Texto proporcionado ▸
# # # # # # #
Columnas de vapor, paredes blancas, agua detenida en el aire. Las cataratas del Niágara, uno de los paisajes más reconocibles de América del Norte, vuelven a viralizarse en pleno invierno por un motivo recurrente: el frío extremo.

Durante los últimos días, una masa de aire ártico asociada al vórtice polar empujó las temperaturas en la región por debajo de −20 °C. El resultado es una escena engañosa. Las cataratas no están congeladas. Parecen estarlo.

Según explicó a USA Today Angela Berti, vocera del parque estatal de Niagara Falls, el agua continúa fluyendo bajo una gruesa capa de hielo. Lo que se congela no es la cascada en sí, sino la niebla y el rocío que produce el impacto del agua al caer. Esa humedad se solidifica al contacto con el aire gélido y se adhiere a rocas, barandas y bordes del río, creando una especie de coraza blanca.

Este fenómeno es conocido y frecuente en inviernos severos. Medios locales de Nueva York y Ontario reportaron capas de hielo en la base de las caídas y columnas de vapor elevándose desde la superficie.
# # # # # # #
Registros ▸
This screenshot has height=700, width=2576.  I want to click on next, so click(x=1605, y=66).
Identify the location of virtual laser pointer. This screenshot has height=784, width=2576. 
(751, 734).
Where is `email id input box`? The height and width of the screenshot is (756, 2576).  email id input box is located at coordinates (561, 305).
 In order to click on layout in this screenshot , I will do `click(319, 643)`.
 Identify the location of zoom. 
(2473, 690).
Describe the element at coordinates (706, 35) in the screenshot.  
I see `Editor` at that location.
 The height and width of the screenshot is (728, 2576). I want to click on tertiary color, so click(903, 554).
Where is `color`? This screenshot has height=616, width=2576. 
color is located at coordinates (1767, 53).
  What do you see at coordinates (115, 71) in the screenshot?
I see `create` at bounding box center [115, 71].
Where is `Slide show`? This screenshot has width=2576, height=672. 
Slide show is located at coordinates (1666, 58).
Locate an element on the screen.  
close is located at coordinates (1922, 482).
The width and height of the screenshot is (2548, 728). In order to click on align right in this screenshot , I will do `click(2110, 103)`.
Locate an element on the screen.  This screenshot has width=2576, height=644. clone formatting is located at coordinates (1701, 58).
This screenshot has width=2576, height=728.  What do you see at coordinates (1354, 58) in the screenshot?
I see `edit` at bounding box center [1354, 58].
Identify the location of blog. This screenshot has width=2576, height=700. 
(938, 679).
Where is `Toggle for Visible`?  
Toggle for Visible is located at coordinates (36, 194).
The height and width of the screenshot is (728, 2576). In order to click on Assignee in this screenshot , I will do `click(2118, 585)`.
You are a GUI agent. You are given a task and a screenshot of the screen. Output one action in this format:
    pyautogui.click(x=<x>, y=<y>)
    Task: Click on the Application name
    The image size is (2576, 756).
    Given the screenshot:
# # # # # # #
Tarea a realizar ▸
Transcribe sin cambios, por favor, todo lo que va desde "Durante los últimos" hasta "desde la superficie." en el texto sobre las cataratas del Niágara.

Respuesta esperada ▸
Durante los últimos días, una masa de aire ártico asociada al vórtice polar empujó las temperaturas en la región por debajo de −20 °C. El resultado es una escena engañosa. Las cataratas no están congeladas. Parecen estarlo.

Según explicó a USA Today Angela Berti, vocera del parque estatal de Niagara Falls, el agua continúa fluyendo bajo una gruesa capa de hielo. Lo que se congela no es la cascada en sí, sino la niebla y el rocío que produce el impacto del agua al caer. Esa humedad se solidifica al contacto con el aire gélido y se adhiere a rocas, barandas y bordes del río, creando una especie de coraza blanca.

Este fenómeno es conocido y frecuente en inviernos severos. Medios locales de Nueva York y Ontario reportaron capas de hielo en la base de las caídas y columnas de vapor elevándose desde la superficie.